Where the jury finds two or more felonies, the defendant should not be able to benefit from the merger of more than one felony with the felony murder conviction, nor should the defendant be able to choose which felony merges. The problem is how to determine which of two or more felonies should merge where: (1) as here, the jury specifies two or more as underlying a felony murder conviction; or (2) where the jury does not specify which are underlying felonies, but the evidence shows, and the jury convicts the defendant, of two or more felonies which could serve to support a felony murder conviction.
In the latter instance, we have applied a "chain of circumstances" analysis, to hold that the initial felony which began the "chain of circumstances" leading to the victim's death merged with the murder conviction. Id. See also Rainwater v. State, 260 Ga. 807, 808 (2) ( 400 S.E.2d 623) (1991); Blankenship v. State, 247 Ga. 590, 591 (2) ( 277 S.E.2d 505) (1981).
We now reject the "chain of circumstances" analysis, and hold that where it is unclear which of two or more felonies is the underlying felony for a felony murder conviction, the trial court must merge the most severe (in terms of potential punishment). We reach this conclusion because an analysis of the "chain of circumstances" rule shows it to be purely speculative in determining what in fact the jury intended as the underlying felony.

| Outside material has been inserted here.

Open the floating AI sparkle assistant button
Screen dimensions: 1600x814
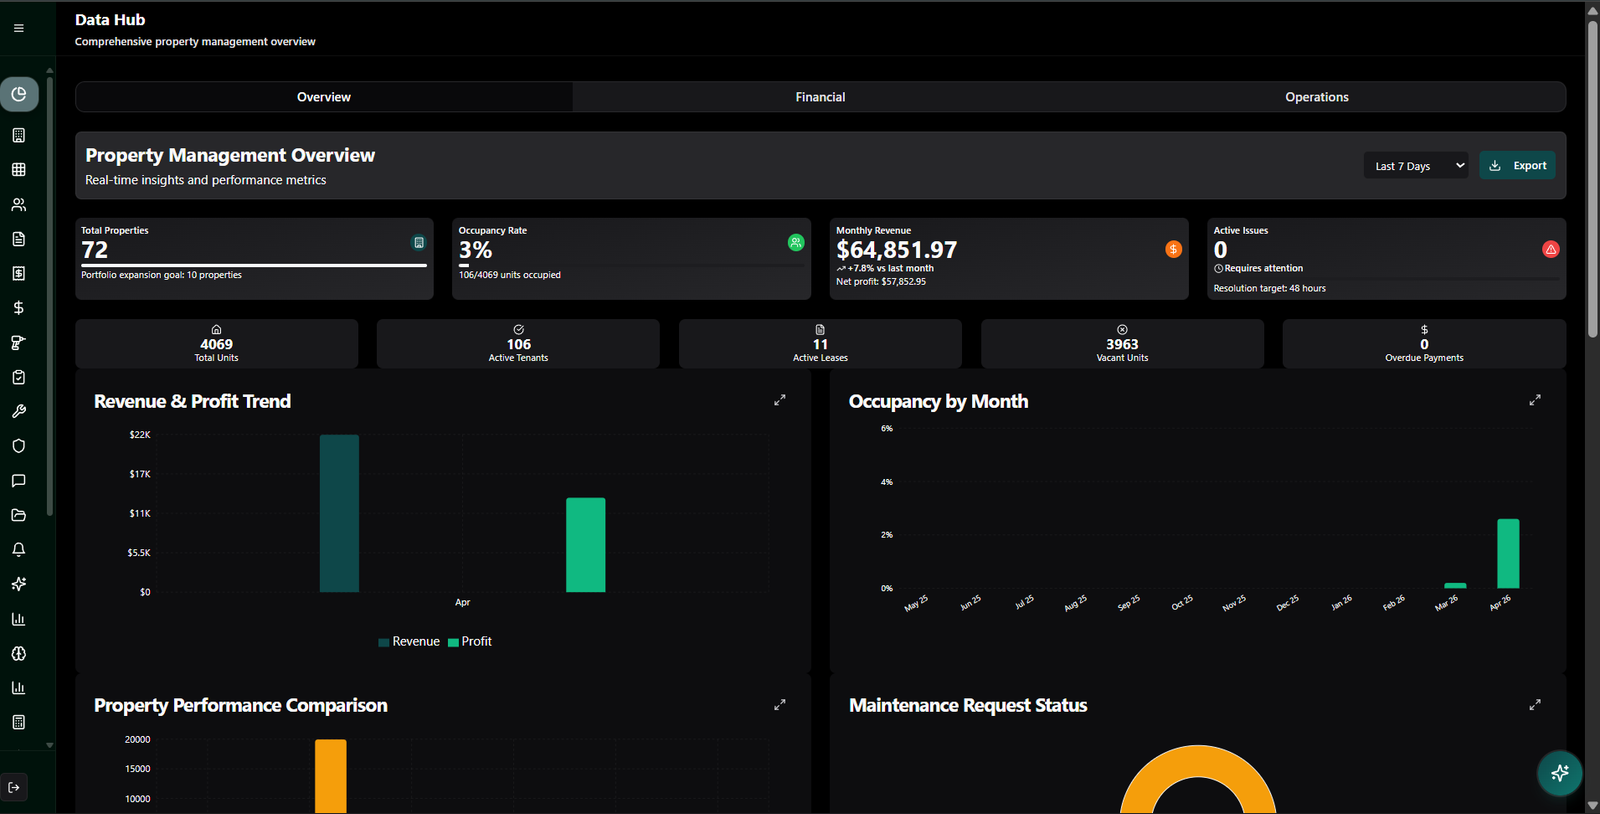click(x=1559, y=773)
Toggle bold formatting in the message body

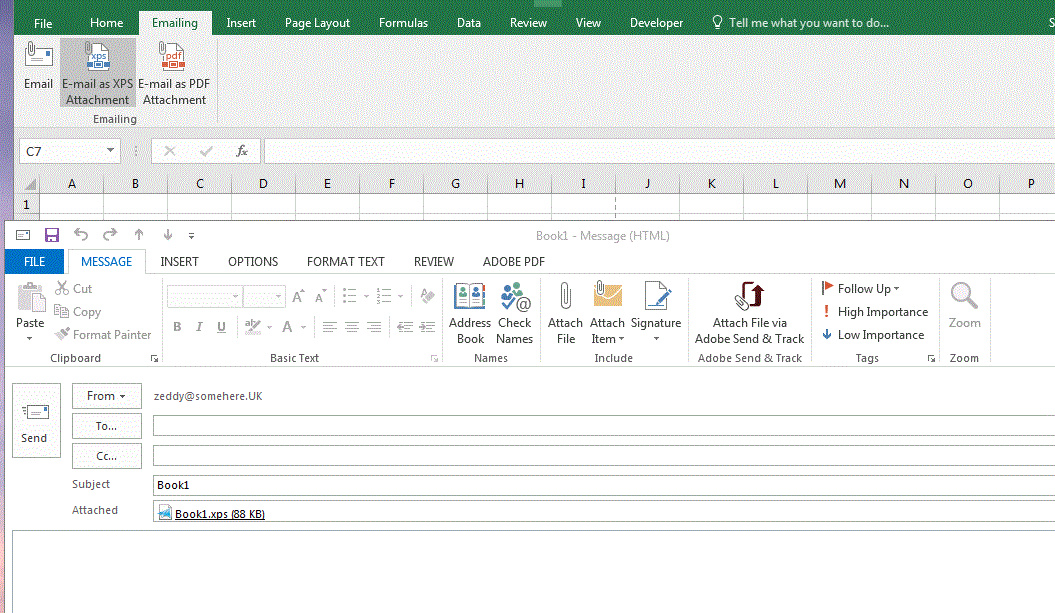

Indeed, under the circumstances presented in this case, or where the jury makes no mention of which is the supporting underlying felony, there is no logical rule to be applied in making a determination regarding the jury's intent. Accordingly, there is, in these circumstances, an ambiguity which must be construed in the defendant's favor. See Dampier v. State, 245 Ga. 427, 435 (13) ( 265 S.E.2d 565) (1980).
For the foregoing reasons, the rape conviction merges with the felony murder conviction. Therefore, we reverse the rape conviction, and remand the case to the trial court to reinstate the burglary conviction and impose sentence therefore, consistent with this opinion. To the extent our opinions in Collier, Rainwater, and Blankenship, supra, conflict with this opinion, they are overruled.
3. We find no merit to the defendant's remaining enumerations of error.
Judgment affirmed in part, reversed in part and remanded. Clarke, C. J., Benham, Fletcher, Sears-Collins and Hunstein, JJ., concur; Carley, J., not participating.